June 16, 2014 06:11 pm | Updated May 23, 2016 04:13 pm IST - Istanbul

Nearly 2,000 university students, some wearing miners' hard-hats, and carrying coal on a cart, called on the government to resign as they marched to commemorate the beginning of the Turkish War of Independence started on May 19, 1919, in Ankara, Turkey, Monday, May 19, 2014.

Nearly 2,000 university students, some wearing miners' hard-hats, and carrying coal on a cart, called on the government to resign as they marched to commemorate the beginning of the Turkish War of Independence started on May 19, 1919, in Ankara, Turkey, Monday, May 19, 2014.

Turkey’s two largest opposition parties agreed on Monday to run Ekmeleddin Ihsanoglu, a diplomat and academic, as their joint candidate for the presidential election in August.

Mr. Ihsanoglu will most likely compete against Prime Minister Recep Tayyip Erdogan, though the ruling Justice and Development Party (AKP) has yet to officially confirm who will be its candidate.

The decision was announced following a meeting of the centre-left Republic People’s Party (CHP) and the far-right Nationalist Movement Party (MHP). Mr. Ihsanoglu himself has yet to make a public comment.

Mr. Ihsanoglu previously served as the secretary general of the Organization of the Islamic Conference, a 57-member inter-governmental organization. He held the post for more than nine years and stepped down in January this year.

He has little domestic political experience, though Mr. Ihsanoglu was active in Turkish academia, particularly in the field of the history of science.

The election in August will be the first time Turkey directly elects a president. In the past, parliament has chosen who fills the role.

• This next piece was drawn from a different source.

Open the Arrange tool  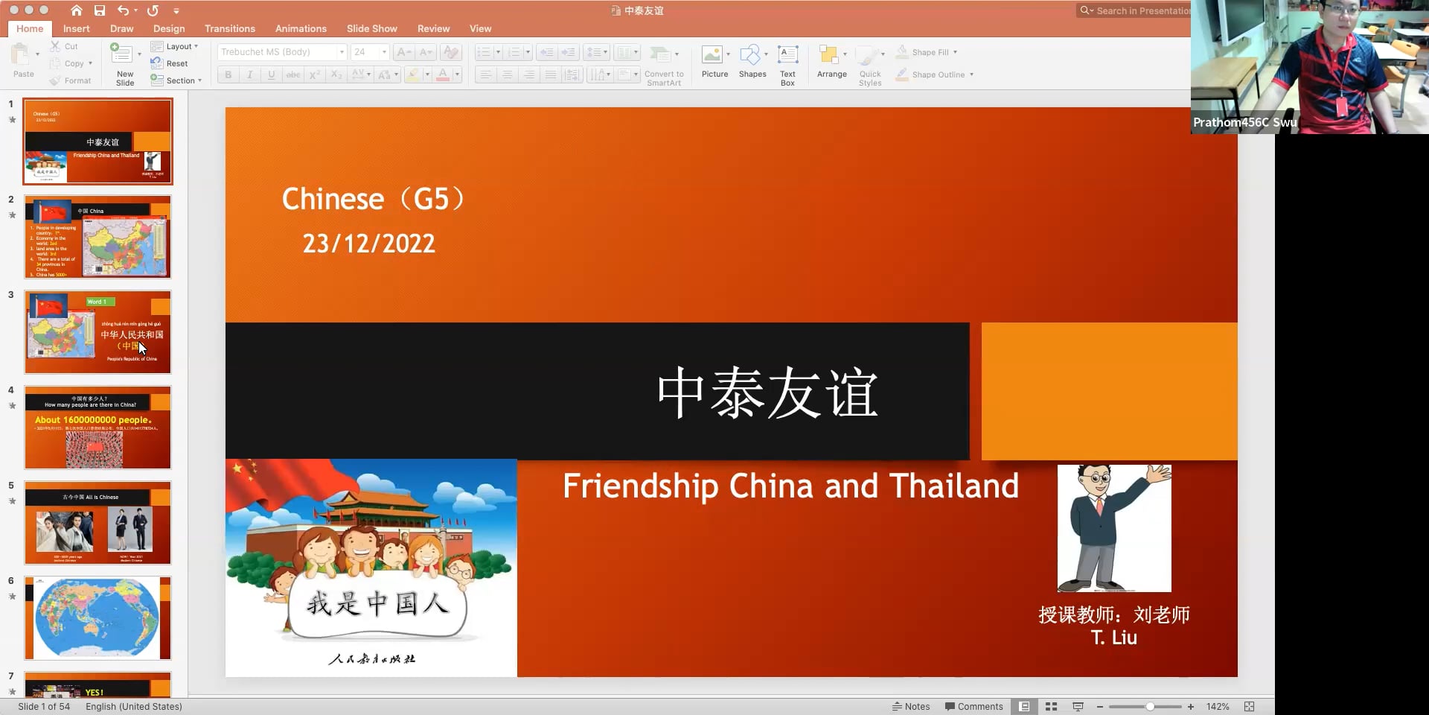(831, 61)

Indications are that the AKP will seek to give the president a more executive role if Mr. Erdogan wins.

AKP easily won local elections in March, garnering about 43 per cent of the vote and securing its position as the largest party. The CHP got about 26 per cent while the MHP had nearly 18.

Kurdish voters are expected to play a deciding role in the presidential election. Pro-Kurdish parties got more than 6 per cent of the vote in March.